Performed by Roy Ward
Basement Theatre, Auckland | August 20-24
My first experience with Quentin Crisp was as Queen Elizabeth in Sally Potter’s remarkable Orlando. He’s not quite human in the film and his presence is like something from another galaxy or another world, at the very least. Despite that, he is absolutely magnetic and draws the camera as well as he draws the eye.

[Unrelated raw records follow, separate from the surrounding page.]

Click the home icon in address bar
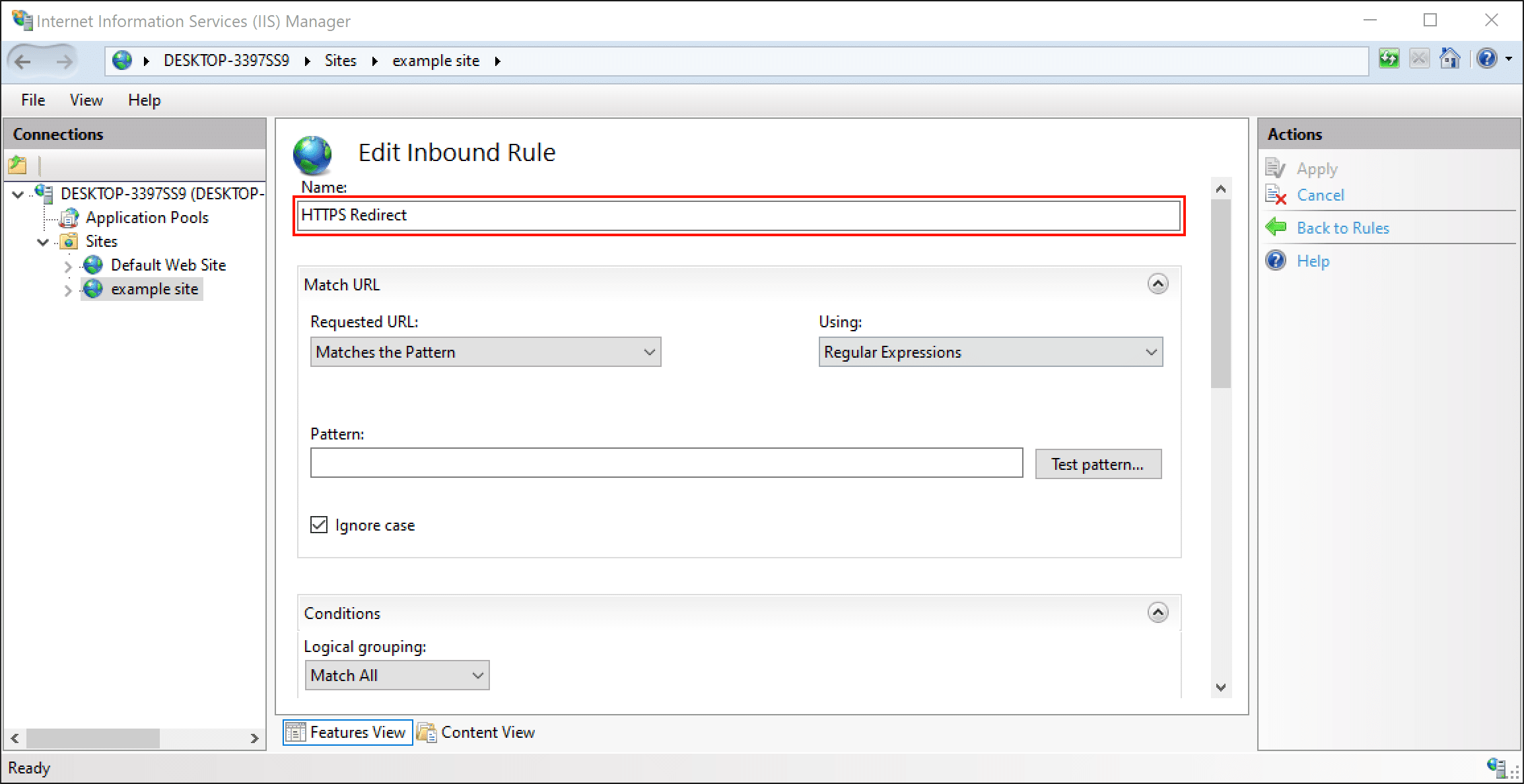The image size is (1524, 784). point(1449,59)
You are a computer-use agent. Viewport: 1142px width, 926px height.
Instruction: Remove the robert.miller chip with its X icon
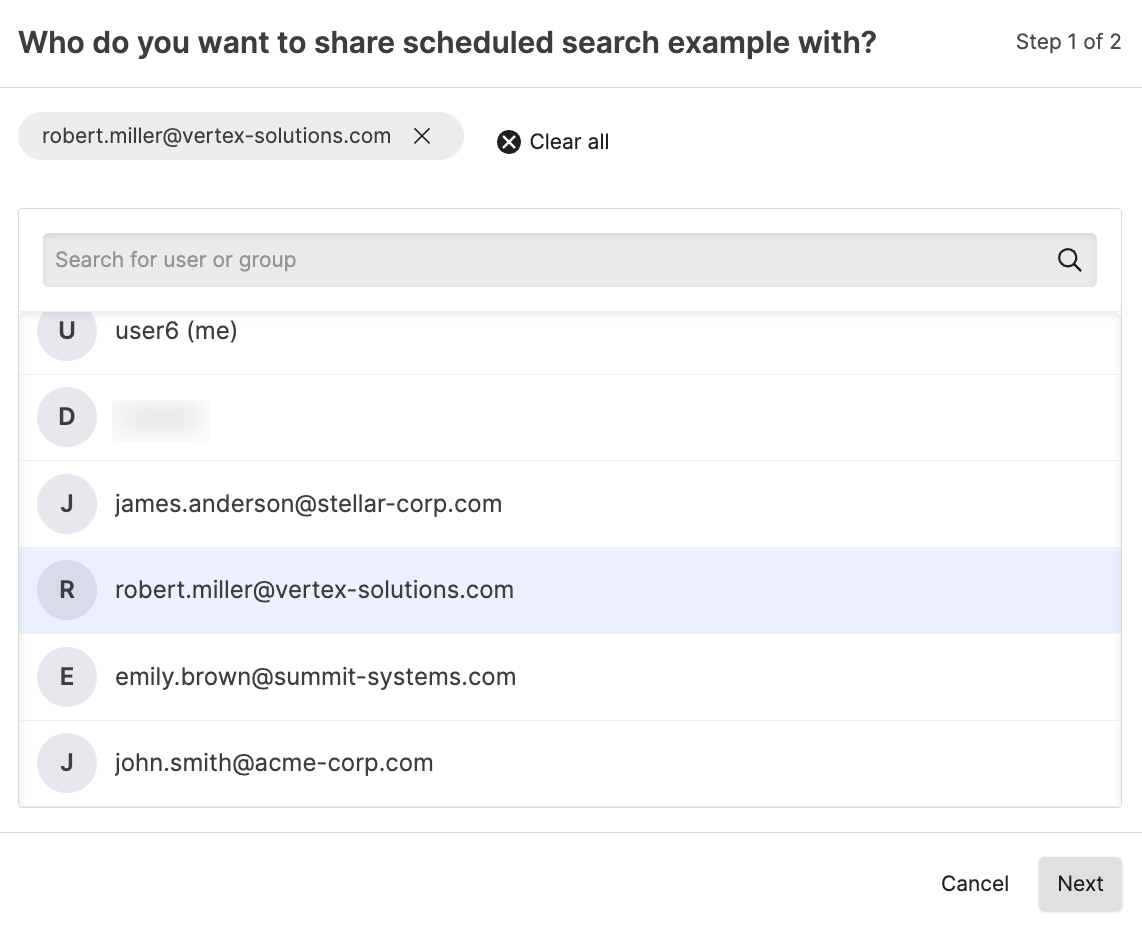click(x=422, y=136)
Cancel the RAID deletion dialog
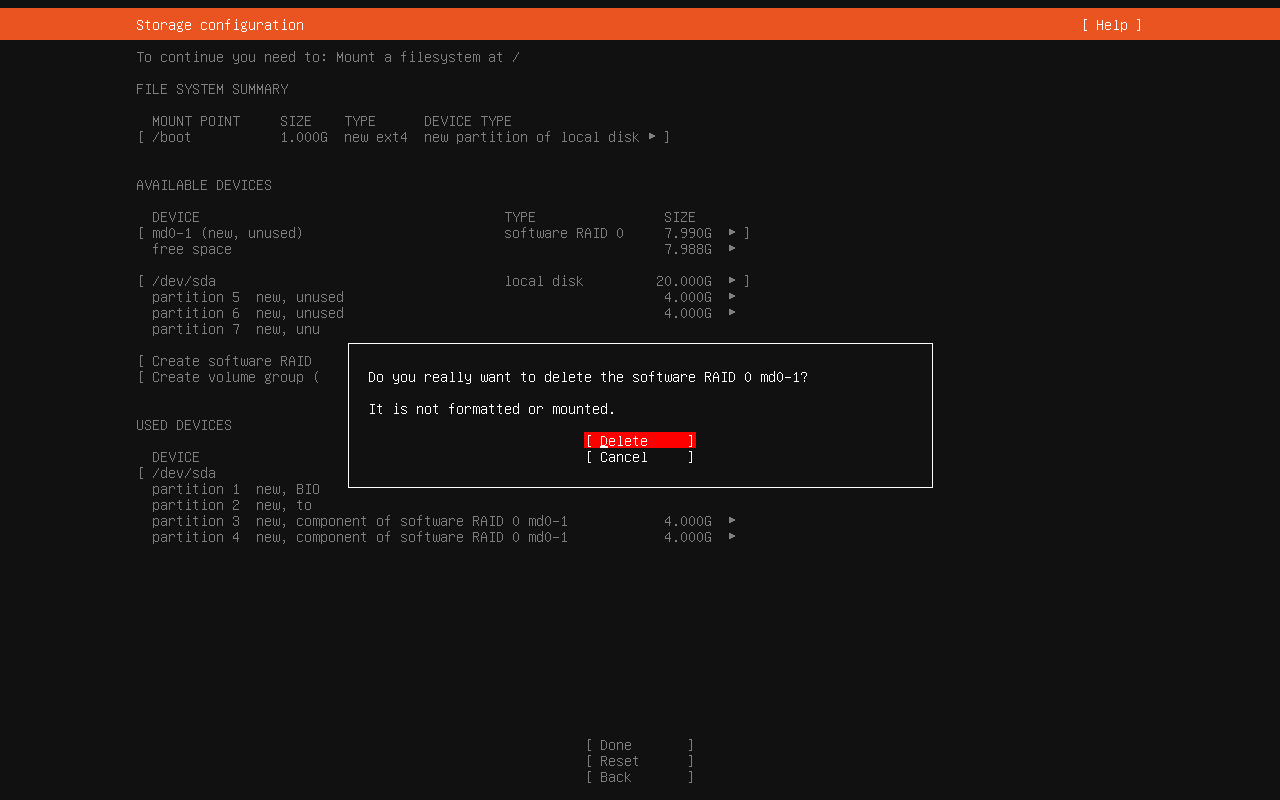 [639, 457]
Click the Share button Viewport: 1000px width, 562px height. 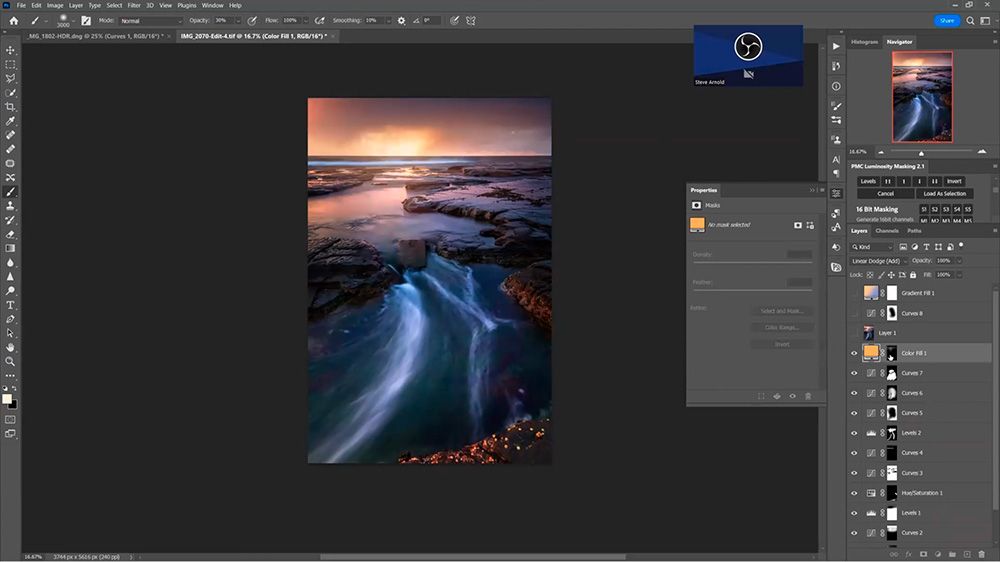(946, 20)
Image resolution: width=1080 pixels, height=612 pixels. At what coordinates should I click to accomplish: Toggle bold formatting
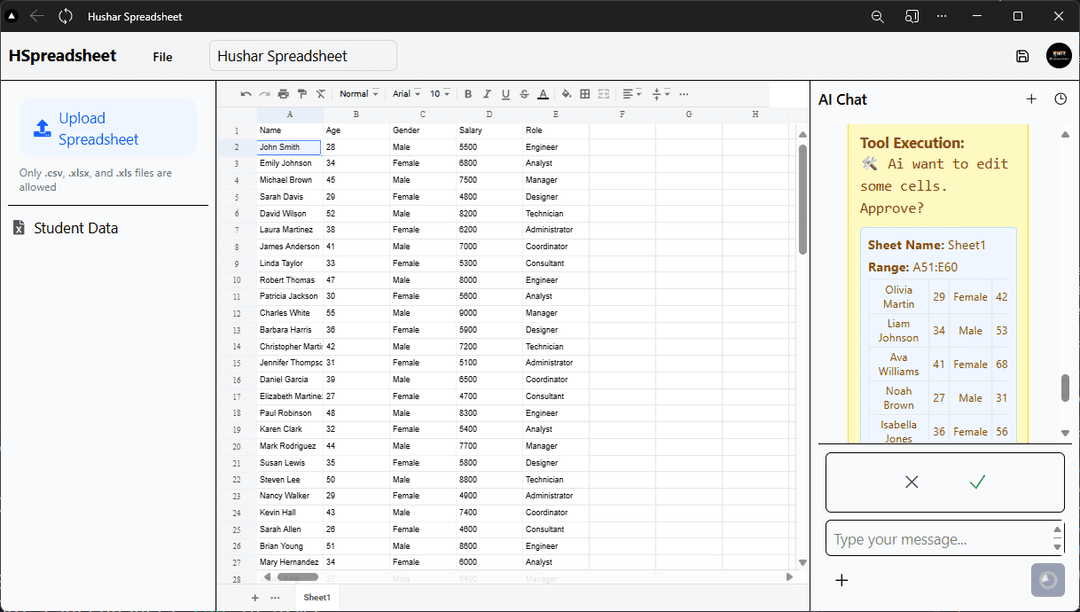(468, 94)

Roy Ward brings this same quality to his version of Quentin Crisp in Resident Alien, where we see the 90-year-old icon in his rather depressing apartment. Flying solo, Ward keeps the plotless show compelling with his Crisp. He nails all the things you would hope somebody playing Quentin Crisp to nail: he’s funny, quick, and reveals an intelligence behind his digs, meaning none of them seem particularly cruel, but just come off as facts. More impressively, he nails the human side of Crisp. After a genius line, he rolls his eyes, as if he’s disagreeing with himself or he’s disappointed in himself for making such an observation. It would be easy to caricature Quentin Crisp—it’s essentially what every amateur drag queen tries to do—but Ward goes a few steps further and gives us a human Crisp.
Tim Fountain’s script supports this portrayal and it’s surprisingly balanced. As much as he, and the script, clearly respects Crisp, there is much attention paid to the fact that he’s a 90-year-old man who lives alone in a dark, dank apartment, and is functionally by himself in life, other than occasional visitors and phone calls. For all the prescient things that Crisp says, there’s an awareness that his statements—and I wish I could quote them but my memory fails me—come from a life that has been hard-lived and his philosophies have been, albeit depressingly so, well-earned.
The design of the show is also very astute, especially Jessica Verryt’s set. It captures not only what a one-room apartment with a shared bathroom would look like, but what a one-room apartment that belongs to Quentin Crisp would look like. It also appears lived in, which is a grand achievement in the Basement Studio space. Peter Davison’s lighting makes the space dynamic without pulling focus, and both the costume and makeup design from Hanna Randall and Ana-Luiz Sidney and Zinzi Ellis respectively help Ward capture the essence of Crisp.
Beneath all his wit, jokes, and observations, there’s a man who has lived a half-life, a man who was openly gay in a time where it was more than just frowned upon. It made me wonder how Quentin Crisp would be if he grew up in today’s world or was born just a few decades later. Would he be the same intelligent, witty soul that gave the world a lot of joy with his books and performances, or would he be a legitimately happy person? I’m not sure whether the show is asking this question or just provoking me to ask it, but I think it’s a success no matter which one it’s doing.